New chips for artificial intelligence could be game changer

Energy-efficient and faster than its silicon-based counterparts, researchers have developed a new computer chip optimised for artificial intelligence

A team of researchers from the University of Pennsylvania’s School of Engineering and Applied Science, in partnership with scientists from Sandia National Laboratories and Brookhaven National Laboratory, has introduced a computing architecture specifically designed for use in artificial intelligence (AI).

It is hoped the new chip will help usher in a new wave of hardware and software co-design. Until now, the AI industry has been dominated by software companies, due to the unique challenges presented by Big Data, artificial intelligence and machine learning.

Co-led by Deep Jariwala, Assistant Professor in the Department of Electrical and Systems Engineering (ESE), Troy Olsson, Associate Professor in ESE, and Xiwen Liu, a PhD candidate in Jarawala’s Device Research and Engineering Laboratory, the research group has adapted an approach known as compute-in-memory (CIM) for the new chip architecture.

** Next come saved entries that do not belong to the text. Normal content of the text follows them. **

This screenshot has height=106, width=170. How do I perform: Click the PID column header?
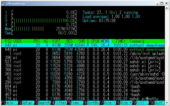(8, 41)
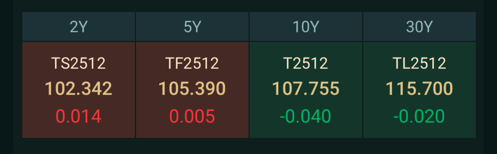Click the TF2512 price 105.390
The width and height of the screenshot is (497, 154).
(192, 89)
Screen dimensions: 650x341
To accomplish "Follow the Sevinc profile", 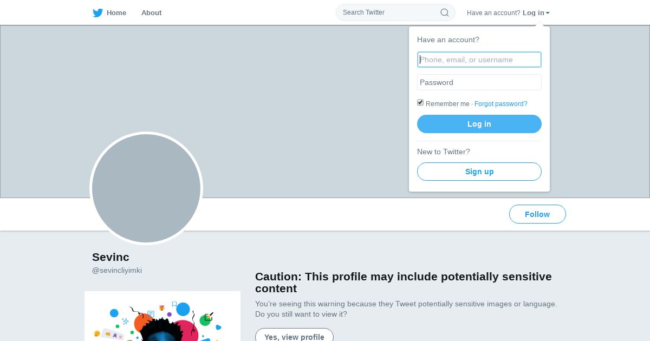I will click(x=537, y=214).
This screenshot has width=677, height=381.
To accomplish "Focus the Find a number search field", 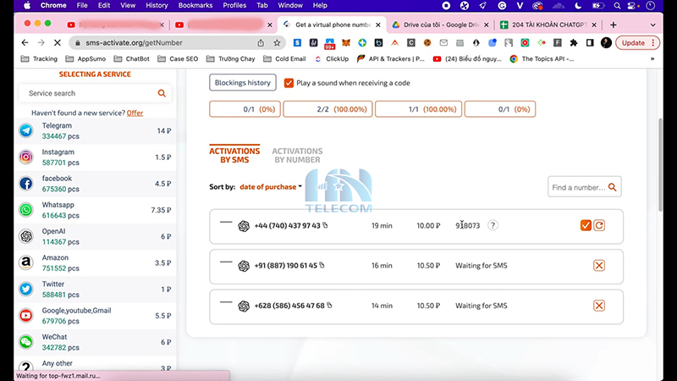I will [578, 187].
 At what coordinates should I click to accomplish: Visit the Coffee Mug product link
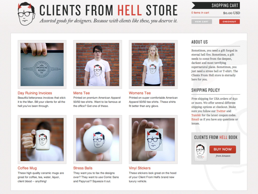[27, 168]
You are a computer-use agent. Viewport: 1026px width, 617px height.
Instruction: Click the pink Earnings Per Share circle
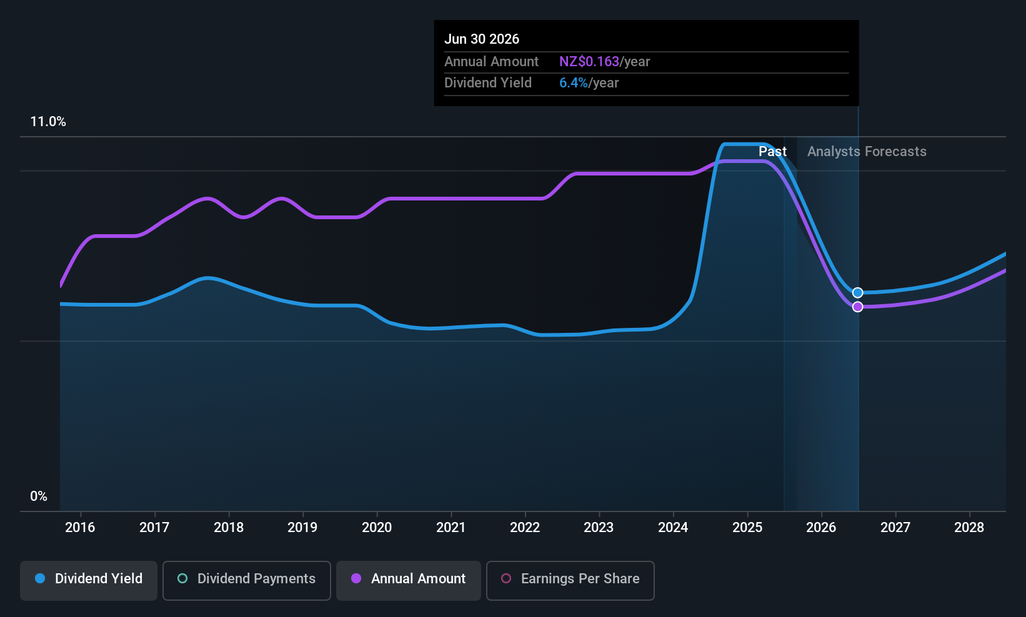point(506,578)
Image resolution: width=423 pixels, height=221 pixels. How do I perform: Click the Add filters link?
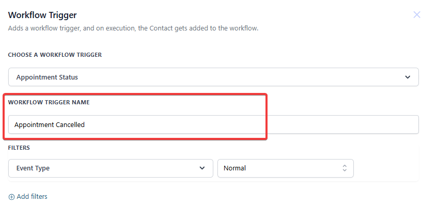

AI presents a major challenge to conventional computing architecture, say the researchers. In standard models, memory storage and computing take place in different parts of the machine, and data must move from an area of storage to a CPU or GPU for processing.

CIM architectures reduce transfer time and minimise energy consumption by processing and storing data in the same place. The team’s new CIM design - the subject of a recent study published in Nano Letters - is transistor-free and optimised for Big Data applications. 

As AI software continues to develop and the rise of the Internet of Things produces larger data sets, researchers have focused on hardware redesign to deliver improvements in speed and energy usage.

“Even when used in a compute-in-memory architecture, transistors compromise the access time of data,” says Jariwala. “They require a lot of wiring in the overall circuitry of a chip and thus use time, space and energy in excess of what we would want for AI applications. The beauty of our transistor-free design is that it is simple, small and quick and it requires very little energy.”

Mobile tech and wearable devices can benefit from new chip

The advance is not only at the circuit-level design, say researchers, and the new computing architecture builds on the team’s earlier work in materials science focused on a semiconductor known as scandium-alloyed aluminium nitride (AlScN). 

“One of this material’s key attributes is that it can be deposited at temperatures low enough to be compatible with silicon foundries,” says Olsson. “Most ferroelectric materials require much higher temperatures. AlScN’s special properties mean our demonstrated memory devices can go on top of the silicon layer in a vertical hetero-integrated stack.”

Olsson compares this to a multistory parking lot with a hundred-car capacity and a hundred individual parking spaces spread out over a wider space. “The same is the case for information and devices in a highly miniaturised chip like ours,” he explains. “This efficiency is as important for applications that require resource constraints, such as mobile or wearable devices, as it is for applications that are extremely energy intensive, such as data centres.”

In 2021, the team established the viability of the AlScN as a compute-in-memory powerhouse. In the most recent study debuting the transistor-free design, the team observed that their CIM ferrodiode may be able to perform up to 100 times faster than a conventional computing architecture.

“It is important to realise that all of the AI computing that is currently done is software-enabled on a silicon hardware architecture designed decades ago,” says Jariwala. “This is why artificial intelligence as a field has been dominated by computer and software engineers. Fundamentally redesigning hardware for AI is going to be the next big game changer in semiconductors and microelectronics. The direction we are going in now is that of hardware and software co-design.”